=== Recorded information ===

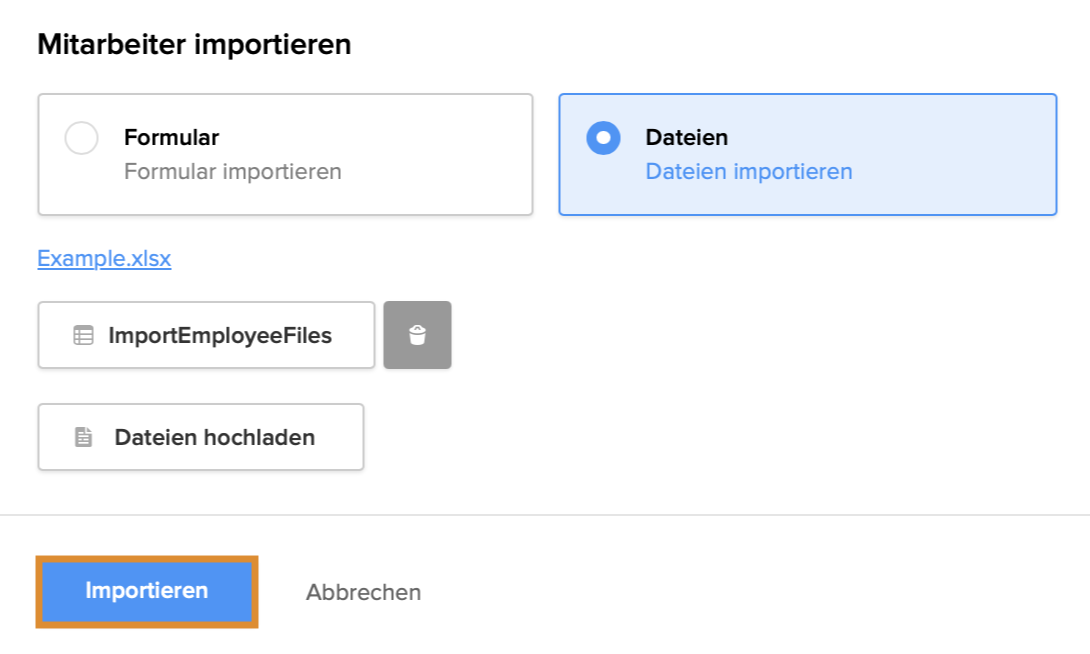Download the Example.xlsx sample file

click(x=104, y=259)
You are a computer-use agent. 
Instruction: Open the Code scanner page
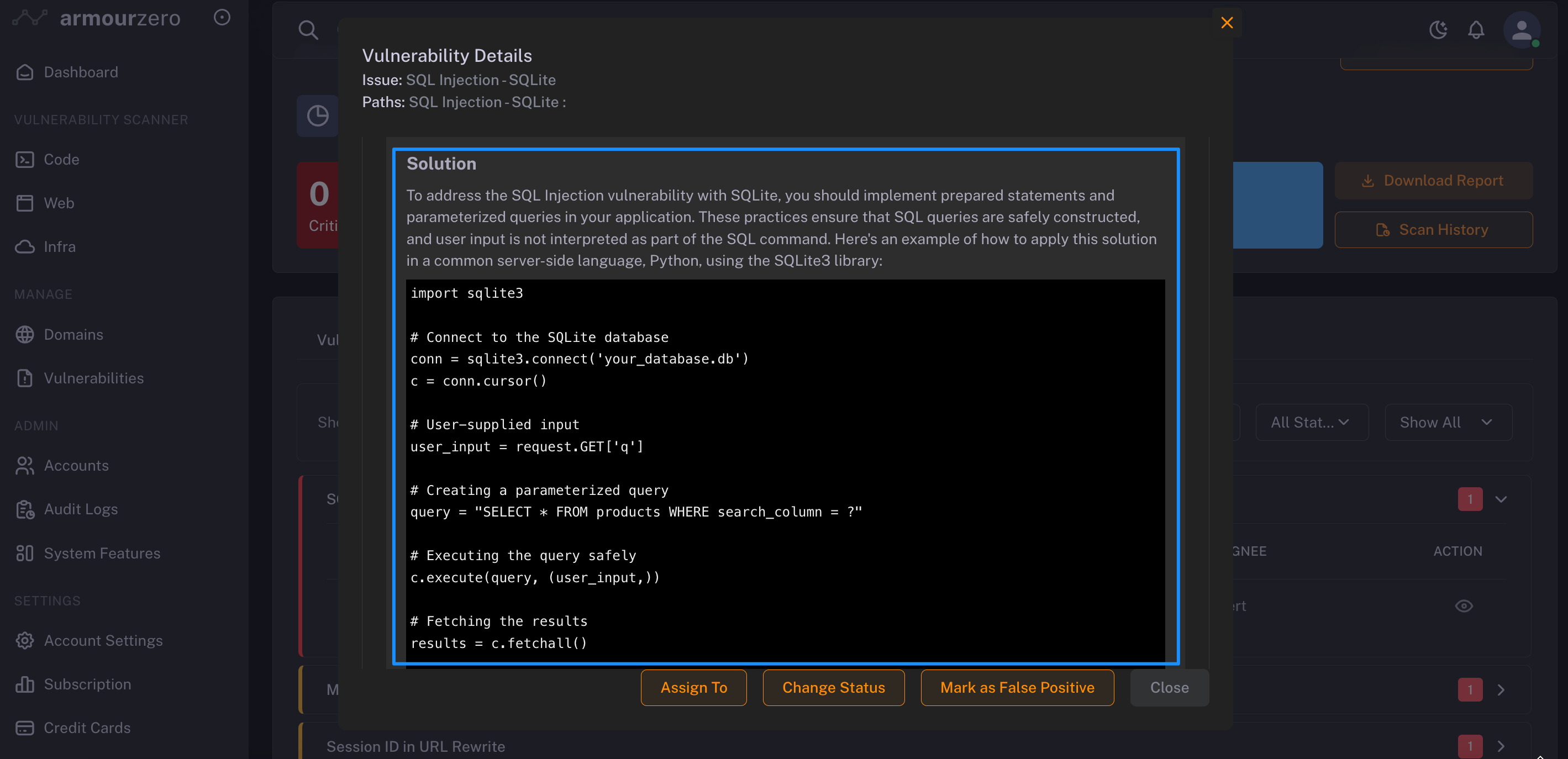[61, 160]
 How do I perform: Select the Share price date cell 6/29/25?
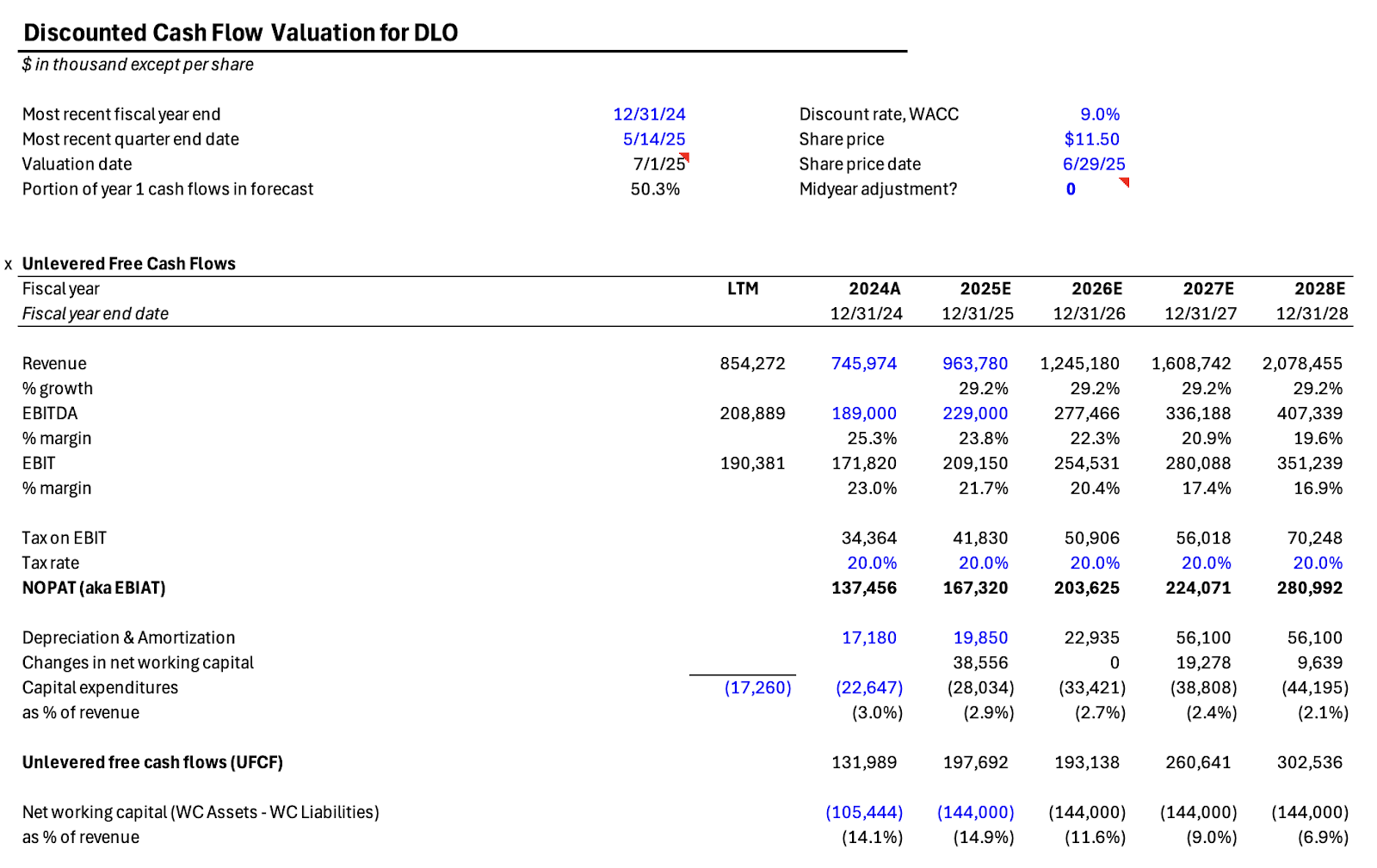[x=1093, y=163]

===

◆ The exercise
Please put every line of the records above into a Markdown table with the columns Row and Record line, numbering the rows and skipping blank lines. Leave the pictures out of the answer.

◆ Result for this exercise
| Row | Record line |
|---|---|
| 1 | Download the Example.xlsx sample file |
| 2 | click(x=104, y=259) |
| 3 | You are a computer-use agent.  |
| 4 | Instruction: Open the Code scanner page |
| 5 | [61, 160] |
| 6 |  How do I perform: Select the Share price date cell 6/29/25? |
| 7 | [x=1093, y=163] |